[Data for analysis — start]
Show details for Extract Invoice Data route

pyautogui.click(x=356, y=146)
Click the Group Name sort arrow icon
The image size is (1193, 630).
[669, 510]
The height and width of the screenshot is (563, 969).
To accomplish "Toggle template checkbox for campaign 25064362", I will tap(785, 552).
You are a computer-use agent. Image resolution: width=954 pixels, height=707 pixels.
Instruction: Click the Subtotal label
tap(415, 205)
[Data for analysis — finish]
[Data for analysis — start]
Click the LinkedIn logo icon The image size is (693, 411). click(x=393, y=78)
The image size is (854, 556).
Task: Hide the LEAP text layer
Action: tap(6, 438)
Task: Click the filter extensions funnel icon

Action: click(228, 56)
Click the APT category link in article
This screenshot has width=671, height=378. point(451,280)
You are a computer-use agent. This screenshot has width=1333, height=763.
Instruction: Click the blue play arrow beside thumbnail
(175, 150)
[Data for analysis — finish]
[Data for analysis — start]
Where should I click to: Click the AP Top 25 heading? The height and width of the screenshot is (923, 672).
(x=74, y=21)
[Data for analysis — finish]
## Exercise brief
The word to look for is "agent"; copy out every line of the entries that holds it.

## Response below
You are a computer-use agent. Image resolution: width=954 pixels, height=707 pixels.
You are a computer-use agent. This screenshot has width=1333, height=763.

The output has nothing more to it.